*CONSEGNA*
Prosegui il testo sulla ridistribuzione delle fortune dei super-ricchi, ripartendo subito dopo la sua ultima frase.

*TESTO*
=====

Luke Hildyard basandosi sul suo recente libro “Enough: Why it’s Time to Abolish the Super Rich” illustra le ragioni per le quali ritiene che sia sbagliato considerare ingenuo o idealista chi, mosso dall’obiettivo di contrastare le concentrazioni estreme di reddito e ricchezza, auspica imposte sulle grandi ricchezze e tetti ai super-redditi e, allo stesso tempo, ritenere che sia sobrio e ragionevole chi critica quelle politiche. Hildyard, sviluppando il suo ragionamento, giunge alla conclusione esattamente opposta.
Perché chi, avendo l’obiettivo di contrastare le concentrazioni estreme di reddito e ricchezza, si dichiara favorevole a misure come le imposte sulla ricchezza e i tetti alle super-retribuzioni viene visto come un ingenuo o un idealista, mentre chi critica quelle politiche è considerato (e si ritiene) sobrio e ragionevole?
Nel mio recente libro Enough: Why it’s time to Abolish the Super Rich sostengo che è vero esattamente il contrario. Un programma politico importante e trasformativo per ridistribuire e reindirizzare le fortune dai super-ricchi alla popolazione in generale sarebbe un modo ovvio, efficace e immediato per aumentare la prosperità di un gran numero di persone. Non si tratta di un argomento ideologicamente di sinistra. È la risposta logica che scaturisce da qualsiasi valutazione pragmatica dei modi e mezzi potenzialmente in grado di migliorare il tenore di vita generale; una questione che dovrebbe interessare l’intero spettro politico, anche gli elettori di centro e di destra. Le ricchezze in eccesso e immeritate possedute da chi sta in alto rappresentano una risorsa immensa e prontamente disponibile, utilizzabile in modo molto più efficiente per ottenere enormi miglioramenti socio-economici. I responsabili politici che non mostrano alcuna curiosità su come tutto ciò si potrebbe realizzare, danno prova di scarsa scrupolosità.

=====

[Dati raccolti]

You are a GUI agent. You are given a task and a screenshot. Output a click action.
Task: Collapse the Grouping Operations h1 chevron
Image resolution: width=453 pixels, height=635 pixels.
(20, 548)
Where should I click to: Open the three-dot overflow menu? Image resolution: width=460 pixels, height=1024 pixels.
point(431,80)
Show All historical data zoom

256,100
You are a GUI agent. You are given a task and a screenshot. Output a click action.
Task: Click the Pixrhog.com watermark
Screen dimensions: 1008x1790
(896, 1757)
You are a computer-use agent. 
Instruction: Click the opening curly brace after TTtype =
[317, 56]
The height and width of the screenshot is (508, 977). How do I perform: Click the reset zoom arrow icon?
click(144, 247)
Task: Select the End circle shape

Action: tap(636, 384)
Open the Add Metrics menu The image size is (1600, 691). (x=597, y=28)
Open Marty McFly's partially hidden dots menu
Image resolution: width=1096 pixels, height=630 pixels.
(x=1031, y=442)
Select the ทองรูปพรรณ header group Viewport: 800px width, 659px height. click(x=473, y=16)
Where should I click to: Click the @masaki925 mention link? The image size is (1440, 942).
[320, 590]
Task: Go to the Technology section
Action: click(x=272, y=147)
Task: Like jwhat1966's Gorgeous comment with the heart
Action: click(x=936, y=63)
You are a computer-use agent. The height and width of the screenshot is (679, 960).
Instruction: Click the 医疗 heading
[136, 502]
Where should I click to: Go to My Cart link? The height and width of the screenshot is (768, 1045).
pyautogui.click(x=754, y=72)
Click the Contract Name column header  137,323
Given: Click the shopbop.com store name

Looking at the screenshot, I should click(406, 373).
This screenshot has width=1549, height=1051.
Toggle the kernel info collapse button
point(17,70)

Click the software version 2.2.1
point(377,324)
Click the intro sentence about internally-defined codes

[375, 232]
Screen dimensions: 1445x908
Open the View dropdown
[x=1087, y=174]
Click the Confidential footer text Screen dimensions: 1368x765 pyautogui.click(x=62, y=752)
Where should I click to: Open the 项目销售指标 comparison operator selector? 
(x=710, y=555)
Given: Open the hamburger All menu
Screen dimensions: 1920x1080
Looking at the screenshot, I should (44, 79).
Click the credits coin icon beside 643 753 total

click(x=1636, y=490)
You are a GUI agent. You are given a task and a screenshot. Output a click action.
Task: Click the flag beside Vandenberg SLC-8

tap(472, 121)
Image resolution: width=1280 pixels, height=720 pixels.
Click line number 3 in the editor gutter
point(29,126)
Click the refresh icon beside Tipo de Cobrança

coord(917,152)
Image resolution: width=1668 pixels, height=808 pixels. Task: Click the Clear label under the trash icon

=====

*RISPOSTA*
Il potenziale impatto di un ri-equilibrio nella distribuzione del reddito e della ricchezza sul benessere è dimostrato sia dall’evidenza che dall’esperienza. Nel corso della storia, i governi hanno innalzato il tenore di vita introducendo politiche che hanno convogliato il reddito e la ricchezza, precedentemente appannaggio dei più ricchi della società, verso il resto della popolazione.
Questo può avvenire attraverso una redistribuzione diretta, come quella derivante dai programmi di welfare e dai servizi pubblici finanziati dalla tassazione progressiva oppure attraverso provvedimenti come le leggi sul salario minimo o le norme sul lavoro che consentono ai lavoratori, generalmente i meno pagati, di ottenere redditi più elevati grazie a entrate di cui altrimenti avrebbero beneficiato gli imprenditori e i dirigenti più ricchi.
Queste politiche sono tipicamente associate all’Europa continentale, dove le tasse tendono a essere più elevate e le normative sono più severe. Ciò implica che i servizi pubblici e le infrastrutture sono di migliore qualità, e la disuguaglianza è più contenuta. Tuttavia, sebbene in misura diversa, esse sono adottate in tutte le economie avanzate ed è diffuso il convincimento che esse abbiano innalzato il tenore di vita, in particolare quello delle famiglie che ne avevano maggior bisogno perché i loro redditi erano di livello medio o basso.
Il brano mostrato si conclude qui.